If someone defines a group, it would be useful to be able to make queries on the group. E.g., consider this session:
$ gpg --list-keys 0x2A8E4C02 pub rsa4096 2013-07-20 [SC] 67819B343B2AB70DED9320872C6464AF2A8E4C02 uid [ unknown] Richard Stallman <firstname.lastname@example.org> sub rsa4096 2013-07-20 [E] $ gpg --group freeswleaders=0x2A8E4C02 --list-keys freeswleaders gpg: error reading key: No public key
IMO gpg should have included defined groups in the search for "freeswleaders". Rationale:
- it's useful for a user to be able to verify that their group setting is in force
- applications that call --list-keys with an argument to be able to present users with a shortlist showing relevant records. The shortlist should include all matches that will be found in other commands using the -r option.

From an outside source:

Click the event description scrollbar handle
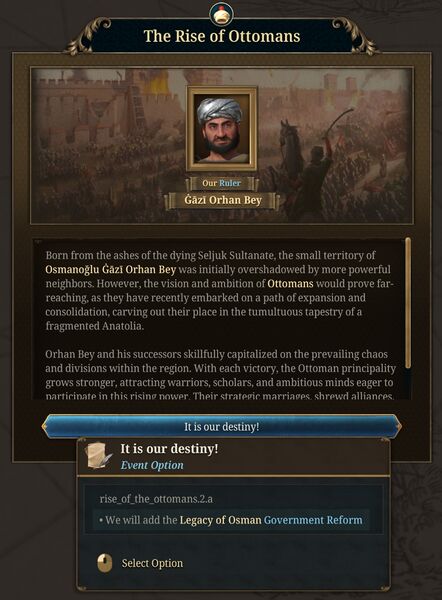The width and height of the screenshot is (442, 600). pos(408,303)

- if a user enters a string that matches both a pubkey AND a group, there is possibly a security risk that the --encrypt command that follows use of --list-keys selects a pubkey that the user didn't expect because it wasn't shown to the user.
- there is a duplication of code functionality that could be considated. Note this mutt issue: https://github.com/neomutt/neomutt/issues/404#issuecomment-343733997 Mutt has a "crypt-hook" feature to map addresses to pubkey IDs. The "group" feature serves the same purpose. But because --list-keys neglects groups, every app must implement this mapping.